* [Material provided]:

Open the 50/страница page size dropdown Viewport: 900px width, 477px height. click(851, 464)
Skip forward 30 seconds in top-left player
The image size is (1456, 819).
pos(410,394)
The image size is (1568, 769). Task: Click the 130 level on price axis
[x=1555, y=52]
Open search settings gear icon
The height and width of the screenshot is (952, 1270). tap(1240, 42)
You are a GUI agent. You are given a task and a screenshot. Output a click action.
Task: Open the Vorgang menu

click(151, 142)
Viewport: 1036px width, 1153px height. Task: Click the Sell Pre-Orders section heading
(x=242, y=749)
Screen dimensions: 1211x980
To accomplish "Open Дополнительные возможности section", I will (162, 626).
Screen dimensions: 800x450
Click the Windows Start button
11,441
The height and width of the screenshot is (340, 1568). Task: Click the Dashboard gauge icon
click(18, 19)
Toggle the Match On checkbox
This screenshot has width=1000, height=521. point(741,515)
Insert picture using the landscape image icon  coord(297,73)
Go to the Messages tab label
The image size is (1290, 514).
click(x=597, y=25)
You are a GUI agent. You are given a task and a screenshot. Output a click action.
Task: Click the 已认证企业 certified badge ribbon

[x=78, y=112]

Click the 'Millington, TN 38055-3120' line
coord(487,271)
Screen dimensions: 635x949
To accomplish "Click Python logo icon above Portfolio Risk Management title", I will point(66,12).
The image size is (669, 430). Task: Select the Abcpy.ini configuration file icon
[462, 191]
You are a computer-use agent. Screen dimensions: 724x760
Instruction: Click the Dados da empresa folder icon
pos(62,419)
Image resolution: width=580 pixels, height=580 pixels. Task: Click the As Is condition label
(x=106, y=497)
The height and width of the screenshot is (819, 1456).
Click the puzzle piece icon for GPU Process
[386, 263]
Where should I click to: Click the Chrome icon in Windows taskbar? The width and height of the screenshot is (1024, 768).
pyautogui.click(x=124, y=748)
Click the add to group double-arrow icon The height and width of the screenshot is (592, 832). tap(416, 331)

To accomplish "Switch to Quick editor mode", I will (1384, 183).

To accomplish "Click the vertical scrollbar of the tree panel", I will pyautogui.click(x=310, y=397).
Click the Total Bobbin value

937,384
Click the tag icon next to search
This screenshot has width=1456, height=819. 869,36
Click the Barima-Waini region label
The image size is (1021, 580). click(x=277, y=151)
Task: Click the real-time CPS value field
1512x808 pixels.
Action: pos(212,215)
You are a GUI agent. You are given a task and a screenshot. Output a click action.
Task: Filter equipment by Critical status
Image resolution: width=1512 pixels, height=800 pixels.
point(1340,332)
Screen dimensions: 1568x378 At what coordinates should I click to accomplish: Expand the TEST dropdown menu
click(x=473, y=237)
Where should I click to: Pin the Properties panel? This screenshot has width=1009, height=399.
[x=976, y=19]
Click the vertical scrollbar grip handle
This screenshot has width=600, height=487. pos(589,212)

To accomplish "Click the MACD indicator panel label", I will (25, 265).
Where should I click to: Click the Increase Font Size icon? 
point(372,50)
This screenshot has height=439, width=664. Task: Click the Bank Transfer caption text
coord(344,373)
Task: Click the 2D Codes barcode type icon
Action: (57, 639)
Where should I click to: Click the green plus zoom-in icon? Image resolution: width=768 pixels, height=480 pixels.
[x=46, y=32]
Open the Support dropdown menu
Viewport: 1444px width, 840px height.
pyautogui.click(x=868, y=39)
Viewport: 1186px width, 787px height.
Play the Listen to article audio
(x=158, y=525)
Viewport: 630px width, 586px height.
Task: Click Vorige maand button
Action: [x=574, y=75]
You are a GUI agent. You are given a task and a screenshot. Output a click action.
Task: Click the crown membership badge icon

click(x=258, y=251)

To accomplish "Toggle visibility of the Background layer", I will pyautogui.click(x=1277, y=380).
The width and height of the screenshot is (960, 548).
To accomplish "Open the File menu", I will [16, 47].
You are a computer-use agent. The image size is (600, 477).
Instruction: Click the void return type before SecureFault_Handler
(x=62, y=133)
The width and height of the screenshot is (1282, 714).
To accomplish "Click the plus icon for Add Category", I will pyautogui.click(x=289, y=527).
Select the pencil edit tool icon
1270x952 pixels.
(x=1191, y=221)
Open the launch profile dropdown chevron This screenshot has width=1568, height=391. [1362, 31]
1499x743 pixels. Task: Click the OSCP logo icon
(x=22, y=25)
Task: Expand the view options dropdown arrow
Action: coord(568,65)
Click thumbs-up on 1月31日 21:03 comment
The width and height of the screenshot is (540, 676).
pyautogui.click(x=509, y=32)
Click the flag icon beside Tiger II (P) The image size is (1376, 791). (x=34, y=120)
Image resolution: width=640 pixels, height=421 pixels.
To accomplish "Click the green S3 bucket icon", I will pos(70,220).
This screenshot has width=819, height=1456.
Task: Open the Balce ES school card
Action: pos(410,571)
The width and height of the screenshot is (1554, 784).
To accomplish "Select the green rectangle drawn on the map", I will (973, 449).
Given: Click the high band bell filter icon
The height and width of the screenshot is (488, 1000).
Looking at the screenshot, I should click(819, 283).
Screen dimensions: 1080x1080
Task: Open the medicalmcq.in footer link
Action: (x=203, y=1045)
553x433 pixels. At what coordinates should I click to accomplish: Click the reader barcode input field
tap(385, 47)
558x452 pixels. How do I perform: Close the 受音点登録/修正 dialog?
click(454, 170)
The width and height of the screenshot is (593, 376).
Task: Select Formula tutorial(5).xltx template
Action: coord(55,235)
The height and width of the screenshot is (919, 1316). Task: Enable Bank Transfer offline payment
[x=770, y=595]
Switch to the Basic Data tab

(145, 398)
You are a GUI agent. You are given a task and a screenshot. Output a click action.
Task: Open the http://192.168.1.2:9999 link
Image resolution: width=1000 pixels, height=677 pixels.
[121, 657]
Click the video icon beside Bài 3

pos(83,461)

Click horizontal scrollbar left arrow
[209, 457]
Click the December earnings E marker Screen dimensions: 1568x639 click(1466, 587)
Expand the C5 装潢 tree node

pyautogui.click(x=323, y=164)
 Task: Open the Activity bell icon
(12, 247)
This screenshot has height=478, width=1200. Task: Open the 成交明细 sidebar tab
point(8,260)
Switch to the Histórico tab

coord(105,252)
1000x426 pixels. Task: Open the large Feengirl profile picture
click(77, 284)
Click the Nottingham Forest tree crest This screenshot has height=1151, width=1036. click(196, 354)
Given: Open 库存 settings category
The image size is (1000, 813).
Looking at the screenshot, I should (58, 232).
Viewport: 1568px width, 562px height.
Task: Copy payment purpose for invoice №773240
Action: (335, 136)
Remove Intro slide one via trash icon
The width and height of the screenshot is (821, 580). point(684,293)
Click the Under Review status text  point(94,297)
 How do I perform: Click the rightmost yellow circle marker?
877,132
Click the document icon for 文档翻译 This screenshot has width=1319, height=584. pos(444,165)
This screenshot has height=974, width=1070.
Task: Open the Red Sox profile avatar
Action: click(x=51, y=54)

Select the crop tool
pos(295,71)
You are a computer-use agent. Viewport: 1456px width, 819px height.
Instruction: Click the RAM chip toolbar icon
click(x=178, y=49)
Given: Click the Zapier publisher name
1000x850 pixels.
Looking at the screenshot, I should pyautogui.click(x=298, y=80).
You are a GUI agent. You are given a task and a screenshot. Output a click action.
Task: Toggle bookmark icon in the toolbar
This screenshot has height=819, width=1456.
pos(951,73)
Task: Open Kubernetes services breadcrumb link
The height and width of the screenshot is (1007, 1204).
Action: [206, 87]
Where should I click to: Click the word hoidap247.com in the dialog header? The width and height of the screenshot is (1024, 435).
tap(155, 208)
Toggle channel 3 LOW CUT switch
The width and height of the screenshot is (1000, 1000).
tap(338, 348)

* [Task to carry out]: Rewrite the rows as a JSON list of strings, one string per line, leaving out blank lines. Begin at the line containing "You are a computer-use agent. Viewport: 1456px" and stop after the line containing "should pyautogui.click(x=298, y=80).".

* [Exercise solution]:
[
  "You are a computer-use agent. Viewport: 1456px width, 819px height.",
  "Instruction: Click the RAM chip toolbar icon",
  "click(x=178, y=49)",
  "Given: Click the Zapier publisher name",
  "1000x850 pixels.",
  "Looking at the screenshot, I should pyautogui.click(x=298, y=80)."
]